Caraway seeds were widely used throughout the ancient world for their medicinal benefits. They provide a range of beneficial compounds such as:

  • Essential oils: Limonene, pinen and carvone are among the essential oils in caraway seeds and enable it to improve digestion and provide it with antioxidant properties.
  • Minerals: Caraway seeds are rich in iron, calcium and potassium. These minerals are important for red blood cell production, bone health and for the regulation of blood pressure.
  • Dietary fiber: Dietary fiber helps to prevent constipation and can help with the prevention of heart disease and diabetes as well. You can get 100 percent of your daily recommended fiber intake from just 100 grams of caraway seeds.
  • Vitamins: Caraway seeds contain many important vitamins such as vitamins A, E and C along with multiple B-complex vitamins. The benefits of B-complex vitamins range from ensuring that your body’s immune system functioning properly to preventing kidney disease. Vitamin A is important for ensuring normal vision and helps to prevent heart disease as well as different dementias and Parkinson’s disease. Vitamin C helps to protect cells and can also help to keep bones and teeth healthy.

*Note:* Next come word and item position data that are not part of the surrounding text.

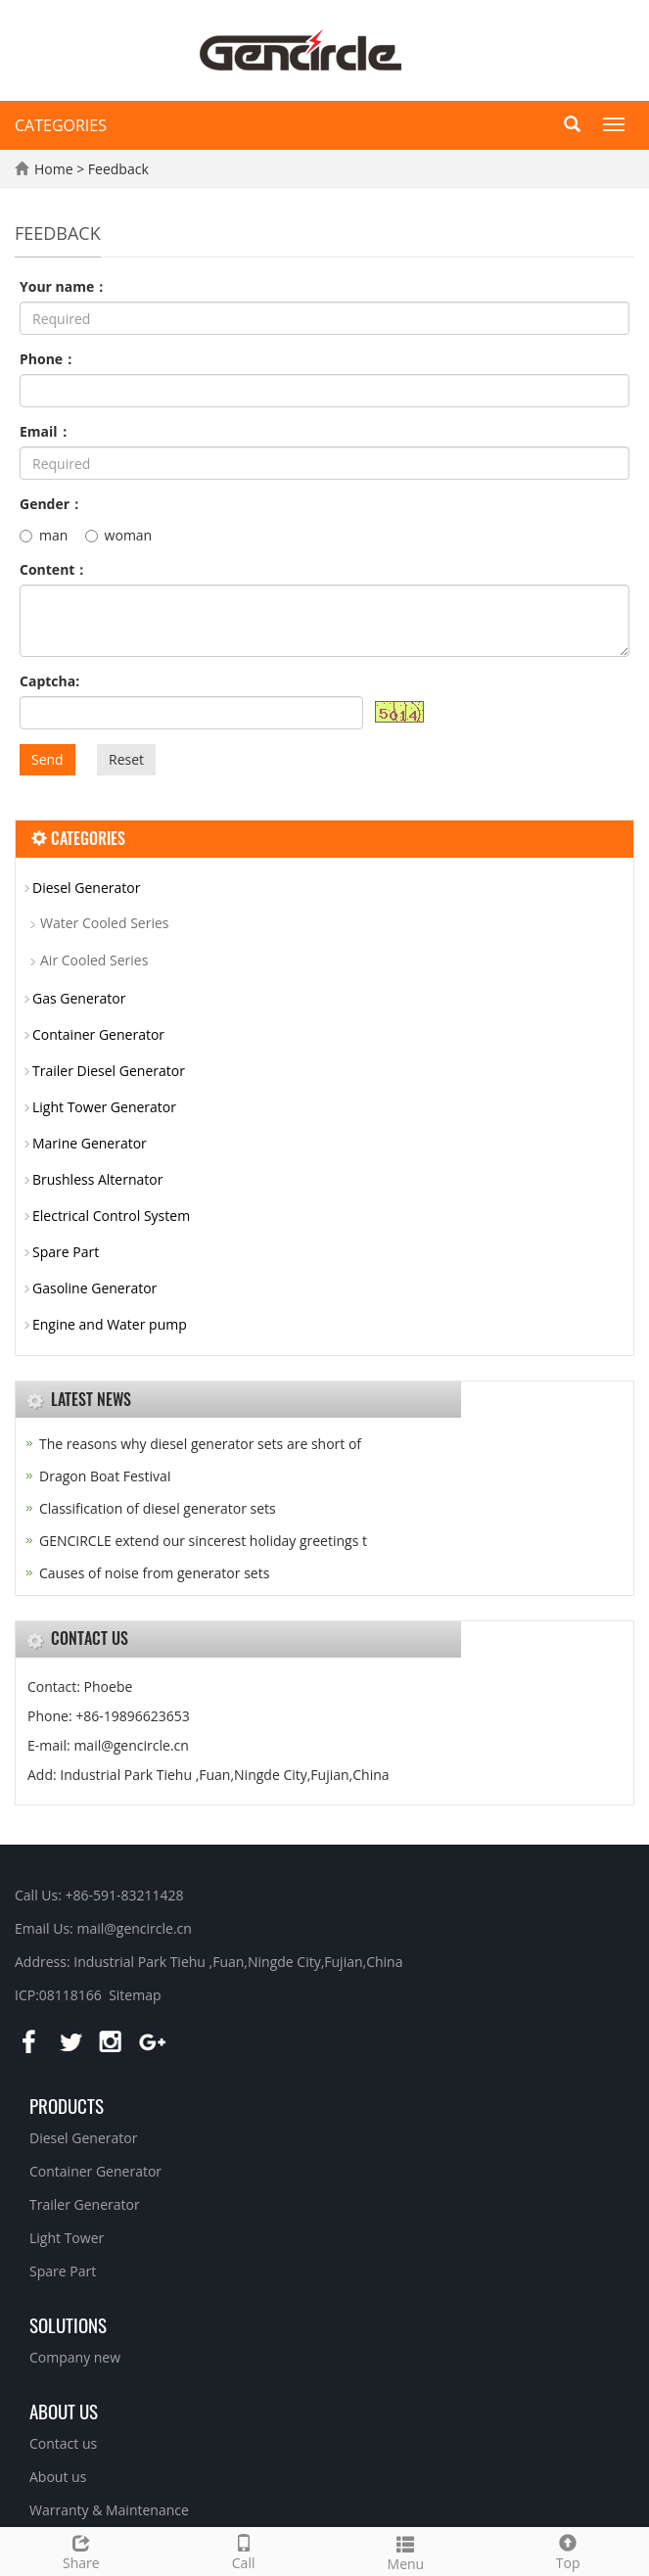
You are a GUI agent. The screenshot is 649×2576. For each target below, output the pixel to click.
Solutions (68, 2324)
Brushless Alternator (97, 1179)
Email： (45, 431)
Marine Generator (89, 1143)
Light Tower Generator (104, 1107)
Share (81, 2550)
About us (63, 2410)
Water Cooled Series (104, 922)
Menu (406, 2551)
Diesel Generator (86, 887)
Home (53, 169)
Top (568, 2550)
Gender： (51, 503)
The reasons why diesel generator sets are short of (200, 1443)
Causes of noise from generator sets (154, 1573)
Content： (54, 569)
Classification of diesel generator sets (157, 1508)
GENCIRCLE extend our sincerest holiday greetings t (203, 1540)
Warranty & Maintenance (109, 2510)
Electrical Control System (111, 1215)
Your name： (64, 286)
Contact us (63, 2443)
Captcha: (49, 681)
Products (66, 2105)
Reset (126, 759)
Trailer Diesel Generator (108, 1070)
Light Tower (66, 2237)
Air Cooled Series (94, 960)
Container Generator (98, 1034)
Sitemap (135, 1995)
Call (243, 2550)
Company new (74, 2357)
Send (47, 759)
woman (119, 535)
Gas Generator (78, 998)
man (44, 535)
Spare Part (65, 1251)
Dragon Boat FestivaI (105, 1476)
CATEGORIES (61, 125)
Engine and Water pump (109, 1324)
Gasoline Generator (94, 1288)
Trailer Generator (84, 2204)
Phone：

Common uses for caraway seeds

Caraway seeds are most commonly used for baked goods like rye bread, scones and biscuits. They are also often used as a substitute for poppy seeds in many applications. In addition, caraway seeds are an important flavoring for certain cheeses like the Danish havarti and the Swiss tilsit as well as for salad dressings. The flavor of caraway seeds is versatile enough to work in liqueurs such as aquavit and schnapps.

In Indian cuisine, caraway seeds are used in curries and in dal. In North African countries like Morocco and Algeria, it is used to flavor roasted lamb.